The reason I like this is because it avoids needless context switching, it's one of these simple things that really ought to be simple. Compare this with Morphic - at the least you have to write some initialization

code (aMorph when: #mouseDown send: #PotentiallyToxicCodeRemovedDown to: self) in a separate method and often this won't work because many Morph's implement the event responses improperly (even some of the Morphic tutorials teach broken techniques by avoiding the appropriate "super" invokations).

And of course, if you want to change the initialization you need to destroy the old and create a new object which feels very much like a "compile, link, run" cycle to me. In Tweak, you use an event with the annotation, which cannot be improperly overwritten and which is recognized so your objects on the screen will react to the changed annotation in real-time.

Using events in this way avoids having to poke around in other objects and enables us to have a relatively well-understood centralized component to deal with the integration aspects of your various UI elements.

GG: Tweak is essentially a replace of Morphic. I was a young student(!) in the old 1997 when Morphic wasn't even the default Squeak GUI. Now I have seen Morphic at work, and the first question arise is: why invent another GUI? Morphic doesn't seem to me yet finished but it works very well for basic purpose. We haven't a full GUI Builder for it, so changing it seems to me a bit "danger", isn't it?

AR: First of all, I do like Morphic. And I like MVC, too. And one might have argued like you are doing back in '97 (MVC wasn't finished either in Squeak!) when Morphic was introduced.

The point of switching from MVC to Morphic was to get a more lively user interface framework. And that worked beautifully. But at the same time, we lost some things that were wonderful about MVC (clear abstractions, viewing ...) And it's time to get them back without giving up the good things from Morphic. The best and easiest way to do that is to introduce a viewing architecture like in Tweak. And from there, Tweak is simply the logical consequence of MVC and Morphic.

Talking about switching to Tweak, I have been very careful not to make any promises (or threats). The fact of the matter is that people will decide for themselves what they want to use. I'm neither in a position to decide for you nor do I want to be in that position. You'll switch when you are ready and not before (perhaps never). Remember, there is actually a community of people using MVC in Squeak and they seem to be quite happy.

GG: About the other projects you are on, what is the most focused one, excluding Tweak?

AR: Most of my time I'm actually spending on Croquet.
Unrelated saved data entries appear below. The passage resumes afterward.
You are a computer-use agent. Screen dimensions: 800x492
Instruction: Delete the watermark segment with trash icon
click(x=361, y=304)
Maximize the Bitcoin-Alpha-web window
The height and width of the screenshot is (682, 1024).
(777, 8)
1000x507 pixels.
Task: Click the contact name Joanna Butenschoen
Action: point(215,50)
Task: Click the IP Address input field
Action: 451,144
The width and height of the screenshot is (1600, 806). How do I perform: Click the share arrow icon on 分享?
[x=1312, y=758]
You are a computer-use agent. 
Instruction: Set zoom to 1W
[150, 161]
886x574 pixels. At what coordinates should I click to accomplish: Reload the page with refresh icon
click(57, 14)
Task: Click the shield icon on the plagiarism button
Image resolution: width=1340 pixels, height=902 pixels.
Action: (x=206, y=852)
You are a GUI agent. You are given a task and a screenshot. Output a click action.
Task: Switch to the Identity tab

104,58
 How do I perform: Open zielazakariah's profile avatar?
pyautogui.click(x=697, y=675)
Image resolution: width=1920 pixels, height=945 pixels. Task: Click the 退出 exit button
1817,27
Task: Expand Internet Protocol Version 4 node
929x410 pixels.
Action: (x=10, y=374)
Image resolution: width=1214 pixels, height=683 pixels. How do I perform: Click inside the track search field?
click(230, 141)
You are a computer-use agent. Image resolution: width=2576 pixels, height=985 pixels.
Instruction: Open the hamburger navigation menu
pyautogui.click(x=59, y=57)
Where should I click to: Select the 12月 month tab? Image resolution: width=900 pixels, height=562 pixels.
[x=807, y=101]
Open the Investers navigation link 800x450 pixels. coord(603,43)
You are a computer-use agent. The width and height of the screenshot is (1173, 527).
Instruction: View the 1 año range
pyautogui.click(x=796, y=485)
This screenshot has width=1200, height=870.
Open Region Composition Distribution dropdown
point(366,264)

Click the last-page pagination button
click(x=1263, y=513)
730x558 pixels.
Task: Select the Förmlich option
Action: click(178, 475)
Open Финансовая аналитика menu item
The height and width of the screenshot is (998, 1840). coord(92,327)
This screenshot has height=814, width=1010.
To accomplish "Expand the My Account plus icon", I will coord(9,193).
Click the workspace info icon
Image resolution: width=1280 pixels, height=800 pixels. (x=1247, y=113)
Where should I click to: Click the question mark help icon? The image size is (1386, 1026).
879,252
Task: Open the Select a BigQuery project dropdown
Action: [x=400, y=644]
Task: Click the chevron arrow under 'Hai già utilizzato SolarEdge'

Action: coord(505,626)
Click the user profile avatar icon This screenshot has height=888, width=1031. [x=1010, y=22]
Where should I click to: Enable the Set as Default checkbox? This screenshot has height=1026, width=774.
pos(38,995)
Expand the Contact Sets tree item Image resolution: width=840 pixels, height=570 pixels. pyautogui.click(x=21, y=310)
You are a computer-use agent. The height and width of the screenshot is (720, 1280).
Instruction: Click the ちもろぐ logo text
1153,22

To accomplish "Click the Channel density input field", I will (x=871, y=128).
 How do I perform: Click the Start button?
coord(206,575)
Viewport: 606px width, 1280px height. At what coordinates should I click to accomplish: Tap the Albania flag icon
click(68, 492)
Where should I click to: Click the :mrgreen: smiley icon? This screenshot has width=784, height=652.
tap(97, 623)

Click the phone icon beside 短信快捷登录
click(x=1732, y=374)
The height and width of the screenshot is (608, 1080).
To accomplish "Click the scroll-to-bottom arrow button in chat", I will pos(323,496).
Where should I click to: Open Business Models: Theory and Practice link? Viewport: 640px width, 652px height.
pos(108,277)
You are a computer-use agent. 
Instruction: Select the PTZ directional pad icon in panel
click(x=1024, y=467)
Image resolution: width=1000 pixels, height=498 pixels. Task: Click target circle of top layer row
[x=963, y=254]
That does include time spent on Tweak btw (Tweak is but one part of Croquet).

GG: On the Squeak 3.9 release plan I read also about the "Post-3.9" plans to have full 64bit support on Squeak4.0 which would break compatibility with the 3.9 stream.

AR: Squeak 4.0 would. The 64bit changes wouldn't.

GG: I have read on the mailing list in the past month a lot about it but I don't feel 64bit a true priority now. Why is 64bit so important in your own opinion?

AR: I think it's as important as being able to run Squeak on any other major platform - the overall market share of 64bit systems is surely not going to decline.

GG: Changing architecture is important, but I think we should be more focused on exploring new ideas and move the 64bit-porting in the Squeak 4.2 or even beyond. What do you think?

AR: I hardly think in terms of "we should", since in reality there isn't much of a point to that. "We should" do lots of things but only a fraction of those will get done and if you ask me which ones you might as well flip a coin. I simply don't know.

GG: What are the plan for the future (not only limited to the current projects)?

There's lots of stuff on my plate right now but the key pieces are Croquet and Tweak. We're also involved in the hundred dollar laptop project but that's a different issue alltogether.